Like Middle English, dinosaurs and the quill pen, the age-old expression "the check is in the mail" is heading for obsolescence.

Signed by President Bush and heralded with great enthusiasm from the banking community last year, the Check Clearing for the 21st Century Act (Check 21) will become effective on Oct. 28, bringing the world one step closer to a paperless banking environment. Though many say the venerable and trusted paper check will not disappear within our lifetimes, the volume of paper checks has already started to fall as more efficient and cheaper electronic payments become increasingly popular.

In the '70s, government and industry began to deposit ACH (Automatic Clearinghouse) payments directly into employee banking accounts, and today the volume of electronic money flowing annually across the country and across borders has grown by the billions.

As the next-generation Internet will have reached maturity when even the homeless are accessing services via public kiosks or cheap throwaway equipment, at least one major bank is said to be catering to illegal immigrants by offering bi-national credit cards to augment the traditional wire transfer for sending remittances home to Mexico and beyond.

Currently, most paper checks fly—not at the speed of light—but three miles or so above the earth in equally antiquated commercial aircraft, crisscrossing the country before, finally, returning to the original sender by U.S. mail. Annually, more than 40 billion paper checks are cleared the old-fashioned way.

Check 21 essentially allows banks to shoot payments at near light speed, something akin to opening a time or space warp in what once was considered the science fiction of the banking world. The new law makes it more feasible for banks to create an electronic image of an original paper check, which is then either sent to another bank for processing or is reprinted as a substitute check for the paying bank, complete with MICR (Magnetic Ink Character Recognition) line and other identifying marks.

[SUPPLIED DATA]:
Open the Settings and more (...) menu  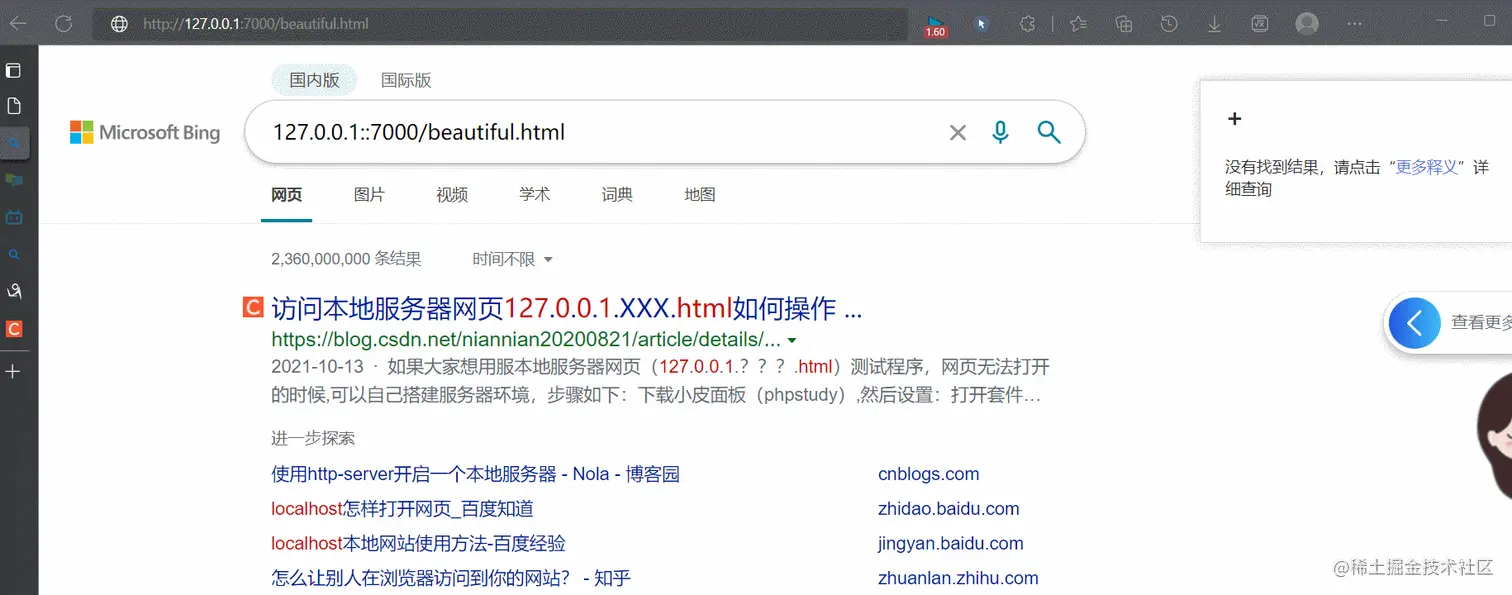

[REQUIRED WORK]:
1) Answer these questions from the Check 21 article:
(a) On what date will Check 21 become effective?
(b) In which decade did government and industry begin depositing ACH payments directly into employee banking accounts?
(c) How many paper checks are cleared the old-fashioned way each year?
2) Quote the Check 21 article from "In the '70s, government" to "by the billions.".
The data comes from a separate source, not from the Check 21 article.

[THE SOLUTIONS]:
1)
(a) Oct. 28
(b) The '70s
(c) More than 40 billion

2)
In the '70s, government and industry began to deposit ACH (Automatic Clearinghouse) payments directly into employee banking accounts, and today the volume of electronic money flowing annually across the country and across borders has grown by the billions.